As an early pioneer in the development of a security framework optimized for containers, Twistlock has been at the forefront of securing emerging technology platforms. Now the company is extending that security framework to support serverless computing frameworks such as AWS Lambda, Google Cloud Functions and Azure Functions.
The first instance of Twistlock’s security capabilities for serverless frameworks is manifesting in the form of a private beta of Twistlock Vulnerability Explorer. General availability of those capabilities is expected this fall.
Twistlock CTO John Morello says the leap from securing containers to also securing serverless computing frameworks is not all that large. It essentially means adding support for another layer of abstraction for frameworks that generally make use of event-driven architectures based on microservices developed using containers, says Morello.
By extending support to serverless computing frameworks, Morello says it will become easier for IT organizations to unify DevSecOps management at a time when they increasingly will invoke serverless computing frameworks in the cloud alongside lower-level instances of containers deployed on-premises and in the cloud.
Twistlock’s core product portfolio also includes Twistlock Trust, a set of capabilities that manages container vulnerabilities and enforces compliance practices, and Twistlock Runtime Radar, a collection of runtime functions that provides behavior analytics around containerized applications and helps defend against zero-day threats in the production environment. By extending those capabilities into the realm of serverless computing framework, Morello says IT organizations now can employ a common framework to gain security visibility into multiple classes of microservices-based applications.
IT security professionals should expect to rely more on machine-learning algorithms as IT security continues to evolve, Morello says. With the rise of containers and serverless computing frameworks, the rate of change within IT environments is moving well past the ability of an IT security team to manually keep pace, he notes. The challenge now is to make sure security frameworks that automate as much of the security process as possible are embedded into continuous integration (CI) frameworks such as Jenkins.

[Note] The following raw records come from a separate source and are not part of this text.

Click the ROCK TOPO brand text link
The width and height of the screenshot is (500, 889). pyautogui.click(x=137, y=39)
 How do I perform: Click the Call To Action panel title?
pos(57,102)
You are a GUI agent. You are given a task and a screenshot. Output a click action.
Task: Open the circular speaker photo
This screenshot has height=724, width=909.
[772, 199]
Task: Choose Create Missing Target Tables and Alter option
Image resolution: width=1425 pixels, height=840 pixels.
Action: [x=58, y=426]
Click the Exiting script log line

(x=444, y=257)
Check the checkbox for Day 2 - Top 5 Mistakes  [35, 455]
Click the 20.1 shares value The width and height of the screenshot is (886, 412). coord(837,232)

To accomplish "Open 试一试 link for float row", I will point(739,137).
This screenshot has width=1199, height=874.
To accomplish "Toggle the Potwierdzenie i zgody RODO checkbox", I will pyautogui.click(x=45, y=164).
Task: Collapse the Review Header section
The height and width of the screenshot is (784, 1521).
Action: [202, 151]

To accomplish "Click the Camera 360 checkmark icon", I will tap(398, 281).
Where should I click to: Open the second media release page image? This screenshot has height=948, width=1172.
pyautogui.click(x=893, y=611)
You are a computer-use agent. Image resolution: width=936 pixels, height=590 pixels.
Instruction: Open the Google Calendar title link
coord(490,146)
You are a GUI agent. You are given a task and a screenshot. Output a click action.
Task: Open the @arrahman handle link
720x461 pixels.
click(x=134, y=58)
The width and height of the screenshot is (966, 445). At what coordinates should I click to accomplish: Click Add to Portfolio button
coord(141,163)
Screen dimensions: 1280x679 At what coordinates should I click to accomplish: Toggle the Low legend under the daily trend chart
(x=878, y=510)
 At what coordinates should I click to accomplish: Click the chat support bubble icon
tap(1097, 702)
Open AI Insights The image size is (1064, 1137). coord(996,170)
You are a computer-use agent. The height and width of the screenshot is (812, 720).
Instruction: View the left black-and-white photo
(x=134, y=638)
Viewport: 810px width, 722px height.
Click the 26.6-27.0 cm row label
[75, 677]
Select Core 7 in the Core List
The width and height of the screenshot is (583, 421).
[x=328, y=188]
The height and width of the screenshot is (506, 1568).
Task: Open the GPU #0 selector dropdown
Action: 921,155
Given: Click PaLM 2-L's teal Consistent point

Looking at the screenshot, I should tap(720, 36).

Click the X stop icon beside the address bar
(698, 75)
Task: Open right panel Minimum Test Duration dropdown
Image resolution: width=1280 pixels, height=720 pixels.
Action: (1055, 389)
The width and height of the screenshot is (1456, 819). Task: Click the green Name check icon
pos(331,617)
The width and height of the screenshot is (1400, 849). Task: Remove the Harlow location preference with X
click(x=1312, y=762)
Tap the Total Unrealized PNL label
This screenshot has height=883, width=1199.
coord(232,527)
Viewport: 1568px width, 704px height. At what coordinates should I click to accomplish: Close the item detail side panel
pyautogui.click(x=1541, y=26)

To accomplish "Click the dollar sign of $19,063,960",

Twistlock will be demonstrating that capability at the Jenkins World 2017 conference next week.
Because adoption of containers and serverless computing frameworks is being led largely by developers, many IT security professionals find themselves playing catchup when it comes to securing microservices. As the volume of microservices increases, there’s more of an imperative to make developers more accountable for security by requiring them to focus more on security issues during the development of the application. And, instead of issuing patches for vulnerabilities after an application is deployed in production, using containers developers can more easily remediate issues by swapping out one set of containers for another.
Of course, getting developers to focus more on security has been an IT goal for as long as most anyone can remember. What’s changing now is the rise of microservices is finally forcing the issue.